* _To do_:
Continue the passage below on prototypes and relational design from the point where it stops, not the entries that follow it.

* _Document section_:
—————
The actors first saw the prototype as possessing a certain symbolic value, representing the achievement of the actions. “This community garden is there as a space, a proof of community co-creation, unlike some of the activities I did before, which were done [without physical outcome] (P17)”. Prototype is also a manifestation of attracting more participants, like P01 said “[the co-creation activities] made things happen and for others to see and come.” Some actors can further realize that the prototype becomes the basis for subsequent actions to unfold, “it [referring to some projects and outcomes] has the potential to stay in this community and do the construction of new services and mechanisms (P14).”

The ability of the prototype to allow the actors in the dialogue to see more possibilities is key to the action being sustainable, “[referring to the project of doing] […] There are more fun, more interesting ideas (P07).” The prototype can carry meanings that are always in flux. The constant clarification of meaning through the prototype provides more possibilities for the next conversation [39] “The process is in flow, in change, in debugging (P02).” And designerly way of thinking can embrace this ambiguity and construct new communities in clarification and understanding.

This process often requires additional communication efforts over time, so practitioners of relational design often need the help of government, companies or educational infrastructures to hire them as social organizations, corporate public relations, or researchers, at the first steps until a sustainable operating mechanism is explored. These influences can transform relational design back to a short-term movement or project, becoming a “cost of trial and error,” failing “socialization of design.”
—————
* _Dataset entries_:
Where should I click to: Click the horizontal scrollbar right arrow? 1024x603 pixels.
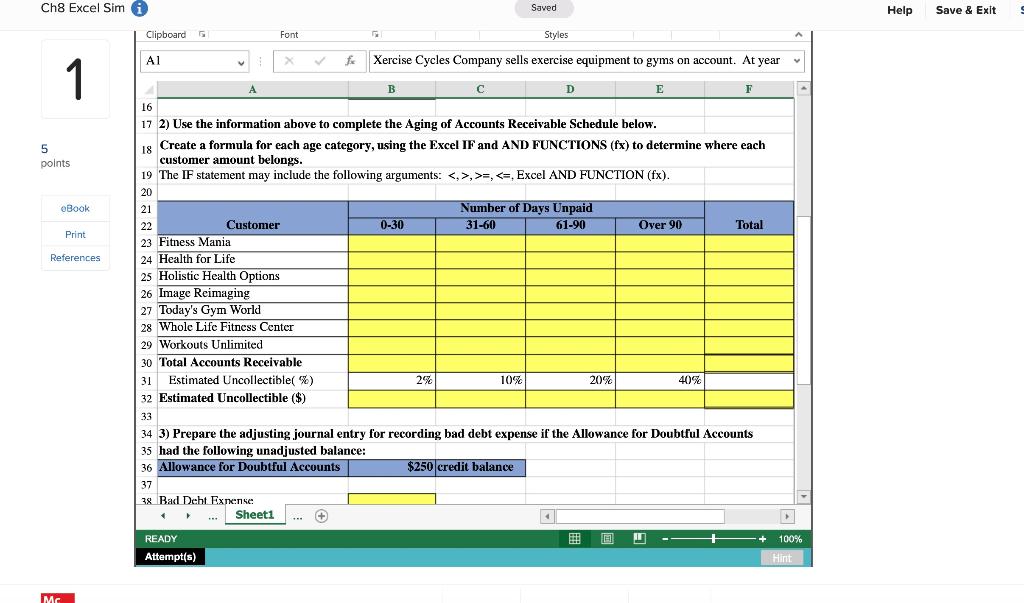(x=788, y=516)
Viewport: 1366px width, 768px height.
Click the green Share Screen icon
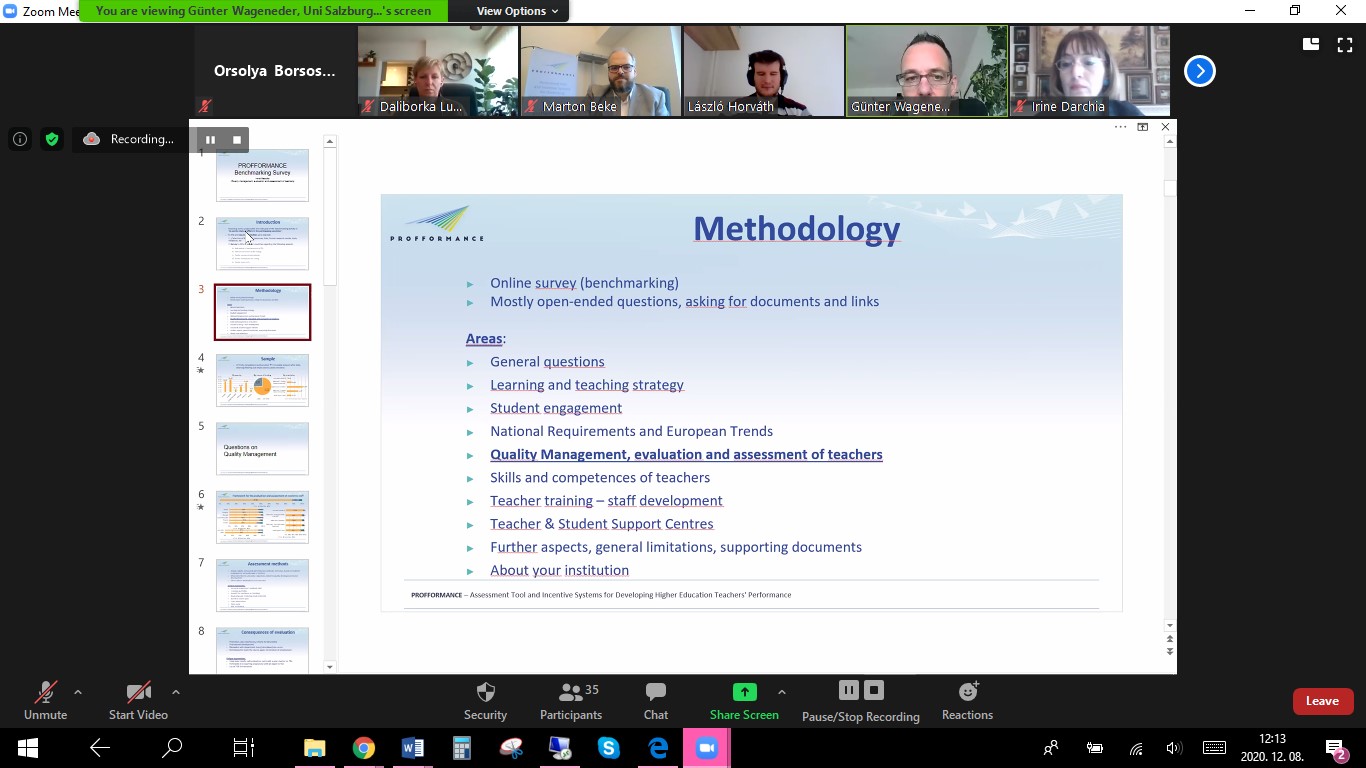744,692
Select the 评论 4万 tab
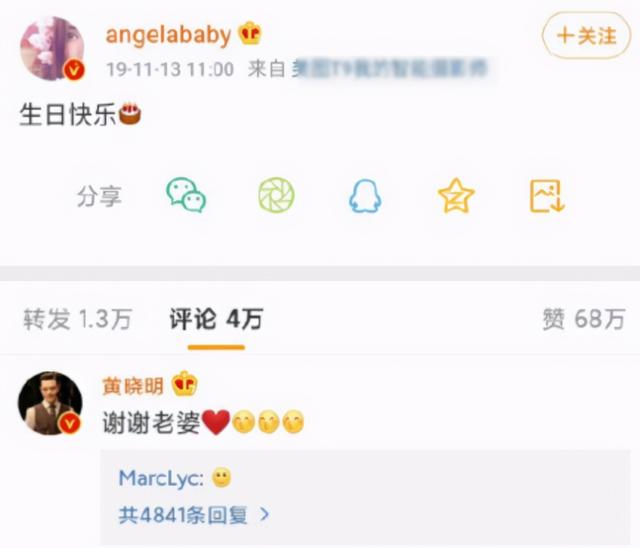640x548 pixels. click(x=216, y=319)
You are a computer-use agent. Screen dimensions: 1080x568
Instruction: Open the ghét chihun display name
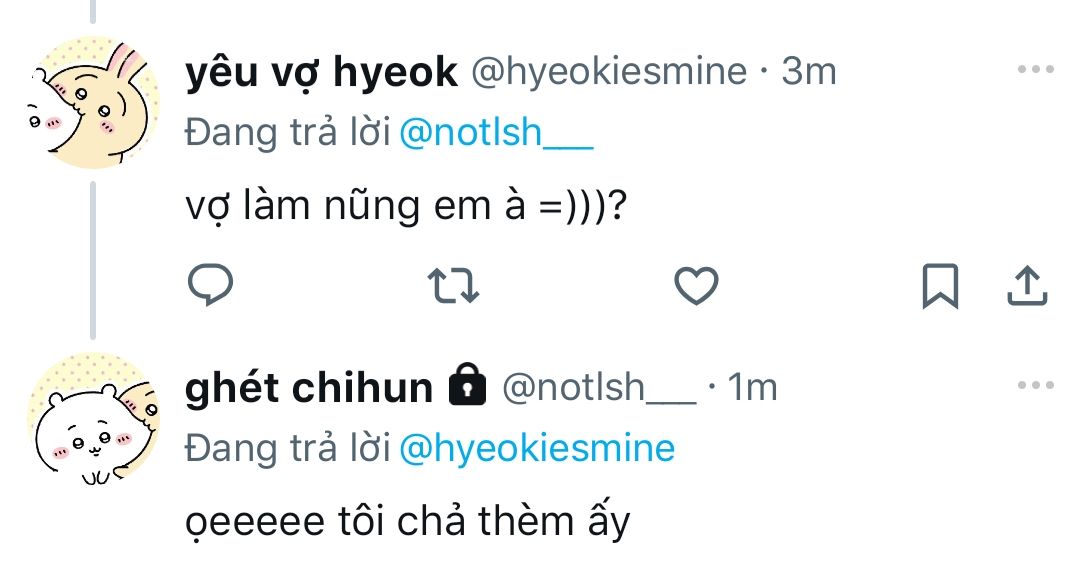(308, 388)
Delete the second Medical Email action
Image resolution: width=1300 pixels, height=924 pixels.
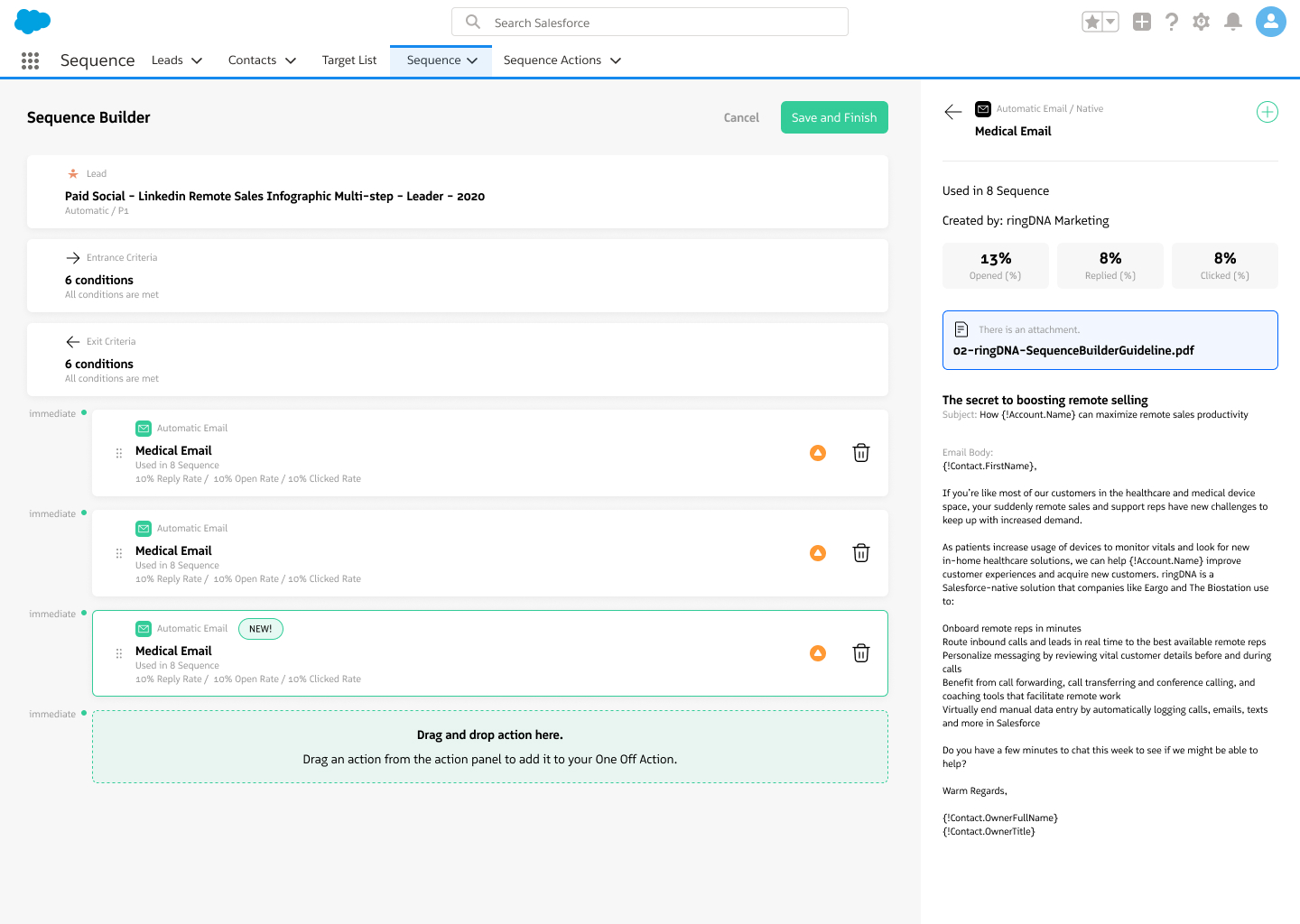pos(860,553)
—————
* _Right answer_:
Prototyping in Everyday Life.

The prototype builds the scene for the actor, combined with the interpretation of the action scene in the ethnomethodology, the prototype is the component of the action, and it is also the external environment for the action after a common understanding. The scene itself is a part of the action and also meanwhile the result of the action [27, 41].

Everyday life is a crucial action scene that connects the two spaces of meaning: society and community. The concepts of “generator of everyday events” and “condensed social scenes”, as identified by the actors, point to “everyday actions” that are closer to the world of life. Therefore, when it comes to dialogue and creating meaning with residents, prototypes that are close to everyday life play a vital role “[…] Through programs such as the Museum of Community story [….] [we can] get closer to this resident (P18).” “[…] How to develop individual self-drive in our existential scenario (P05)”, “[…] And I think the concept of community is a living space […] S focus more on the people who live in it […] (P08)”. The actors believe that these ‘close to life’ prototypes can be further transformed in the community to “meet or create the everyday life of the community (P14)” and “enable people to participate in life of the city (P02)”, actors indicated that “[Social innovation practices] that involve community residents are very much a part of everyday life (P02).”

Not only do prototype plays an important role in internal community action, but actors need to explain the function of prototype and the rules of action in external space of meaning - the actors communicate with different stakeholders in society from the perspective of a “structure builder”. “Everyday life” also becomes a mediator of meaning connected to the whole community.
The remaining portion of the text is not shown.